Best Buy (BBY) Heads Lower On Disappointing Outlook

Posted by jbrumley on November 19, 2015 11:02 AM

Best Buy (BBY) Still Unable to Produce Revenue Growth

Electronics retailer Best Buy (BBY) may have grown its bottom line and topped earnings estimates last quarter, but nothing else about its Q3 results or its Q4 outlook were acceptable in the eyes of investors, who sent BBY shares sharply lower on Thursday.

All told, Best Buy earned an adjusted 41 cents per share on revenue of $8.82 billion in its third fiscal quarter of the current year. Income topped estimates of 35 cents,  but sales fell short of the expected $8.83 billion. The company earned 34 cents per share on $9.38 billion in revenue in the same quarter a year earlier. Same store sales were up 0.5%, missing the anticipated growth rate of 1%.

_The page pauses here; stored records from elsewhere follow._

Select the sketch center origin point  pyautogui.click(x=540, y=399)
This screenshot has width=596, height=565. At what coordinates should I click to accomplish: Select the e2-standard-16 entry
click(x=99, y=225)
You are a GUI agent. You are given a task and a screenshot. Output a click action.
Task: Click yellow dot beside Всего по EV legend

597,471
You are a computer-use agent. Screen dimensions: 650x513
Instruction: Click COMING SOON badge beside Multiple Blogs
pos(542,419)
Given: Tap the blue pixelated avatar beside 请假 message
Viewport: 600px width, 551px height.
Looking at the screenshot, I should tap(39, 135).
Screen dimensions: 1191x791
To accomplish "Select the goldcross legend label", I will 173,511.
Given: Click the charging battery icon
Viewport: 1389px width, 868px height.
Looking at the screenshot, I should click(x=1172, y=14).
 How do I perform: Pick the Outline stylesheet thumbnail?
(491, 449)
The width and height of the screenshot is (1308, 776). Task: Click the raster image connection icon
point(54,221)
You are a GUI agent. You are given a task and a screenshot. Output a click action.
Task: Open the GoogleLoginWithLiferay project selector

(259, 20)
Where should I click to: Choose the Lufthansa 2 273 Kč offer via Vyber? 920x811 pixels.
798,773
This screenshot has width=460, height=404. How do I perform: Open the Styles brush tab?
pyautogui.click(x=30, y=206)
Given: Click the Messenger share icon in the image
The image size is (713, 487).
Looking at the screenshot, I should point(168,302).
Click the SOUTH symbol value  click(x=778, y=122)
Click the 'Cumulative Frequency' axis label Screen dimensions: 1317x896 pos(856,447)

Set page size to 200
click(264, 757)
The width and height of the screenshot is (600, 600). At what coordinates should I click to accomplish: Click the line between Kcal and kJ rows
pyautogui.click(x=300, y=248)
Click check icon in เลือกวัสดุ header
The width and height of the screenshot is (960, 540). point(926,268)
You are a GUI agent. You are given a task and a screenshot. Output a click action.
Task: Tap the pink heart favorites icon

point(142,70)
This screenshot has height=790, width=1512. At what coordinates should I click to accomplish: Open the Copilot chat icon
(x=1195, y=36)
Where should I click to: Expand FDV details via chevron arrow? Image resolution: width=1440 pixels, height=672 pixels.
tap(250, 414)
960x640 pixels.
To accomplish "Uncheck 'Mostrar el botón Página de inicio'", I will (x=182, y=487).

The current quarter's numbers aren't expected to be any less disappointing. Best Buy said it believes revenue will be flat to slightly negative (a low single-digit dip) in the fourth quarter, leading to a very slight decline in year-over-year income.

The results and outlook call into question the turnaround effort that's been in place, largely led by CEO Hubert Joly, for three years now.  Although the company is more profitable now than it was when he took over, all of that margin growth has stemmed from cost cuts; sales have continued to dwindle the whole time he's been at the helm.

On the flipside, the sharp plunge from BBY shares today was stopped at an established floor near $28.65. This is the third time in a little over a year this level has acted as a floor, and as such may be a key make-or-break line; much of the downside made evident by today's earnings news had already been factored into the stock's price.